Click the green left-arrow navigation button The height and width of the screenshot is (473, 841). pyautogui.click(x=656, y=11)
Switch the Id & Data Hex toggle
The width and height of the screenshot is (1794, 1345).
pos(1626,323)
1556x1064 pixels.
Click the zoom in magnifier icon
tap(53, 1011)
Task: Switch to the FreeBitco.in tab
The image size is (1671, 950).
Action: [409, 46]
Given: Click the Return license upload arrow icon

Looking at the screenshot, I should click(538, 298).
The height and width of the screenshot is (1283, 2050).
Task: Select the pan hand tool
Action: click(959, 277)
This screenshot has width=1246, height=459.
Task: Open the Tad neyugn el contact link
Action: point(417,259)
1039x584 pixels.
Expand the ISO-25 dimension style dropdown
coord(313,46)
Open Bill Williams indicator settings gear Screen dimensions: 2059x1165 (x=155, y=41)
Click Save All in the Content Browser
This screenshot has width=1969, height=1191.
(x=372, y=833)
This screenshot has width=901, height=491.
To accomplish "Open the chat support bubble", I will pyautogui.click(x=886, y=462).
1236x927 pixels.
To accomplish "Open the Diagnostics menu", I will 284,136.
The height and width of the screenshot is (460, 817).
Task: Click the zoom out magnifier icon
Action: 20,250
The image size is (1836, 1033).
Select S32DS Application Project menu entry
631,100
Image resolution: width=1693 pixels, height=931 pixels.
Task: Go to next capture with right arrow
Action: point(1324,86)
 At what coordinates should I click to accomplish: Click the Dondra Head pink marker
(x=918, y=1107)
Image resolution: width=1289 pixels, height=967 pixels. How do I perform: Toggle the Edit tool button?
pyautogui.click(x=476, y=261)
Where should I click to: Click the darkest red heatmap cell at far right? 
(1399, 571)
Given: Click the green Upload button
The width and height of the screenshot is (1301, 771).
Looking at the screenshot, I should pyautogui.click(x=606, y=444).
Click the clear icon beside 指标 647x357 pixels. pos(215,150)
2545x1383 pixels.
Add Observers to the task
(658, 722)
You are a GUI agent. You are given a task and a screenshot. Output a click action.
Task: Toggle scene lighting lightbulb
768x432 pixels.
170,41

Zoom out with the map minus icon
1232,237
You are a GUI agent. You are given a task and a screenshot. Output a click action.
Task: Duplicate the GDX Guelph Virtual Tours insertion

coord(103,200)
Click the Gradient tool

---+---

* [Brief]: Starting at the line that contains "At what coordinates", restate word for word every line through the last one in the records above. Return nothing else.

* [Solved problem]:
 At what coordinates should I click to accomplish: Click the Dondra Head pink marker
(x=918, y=1107)
Image resolution: width=1289 pixels, height=967 pixels. How do I perform: Toggle the Edit tool button?
pyautogui.click(x=476, y=261)
Where should I click to: Click the darkest red heatmap cell at far right? 
(1399, 571)
Given: Click the green Upload button
The width and height of the screenshot is (1301, 771).
Looking at the screenshot, I should pyautogui.click(x=606, y=444).
Click the clear icon beside 指标 647x357 pixels. pos(215,150)
2545x1383 pixels.
Add Observers to the task
(658, 722)
You are a GUI agent. You are given a task and a screenshot. Output a click action.
Task: Toggle scene lighting lightbulb
768x432 pixels.
170,41

Zoom out with the map minus icon
1232,237
You are a GUI agent. You are given a task and a screenshot. Output a click action.
Task: Duplicate the GDX Guelph Virtual Tours insertion

coord(103,200)
Click the Gradient tool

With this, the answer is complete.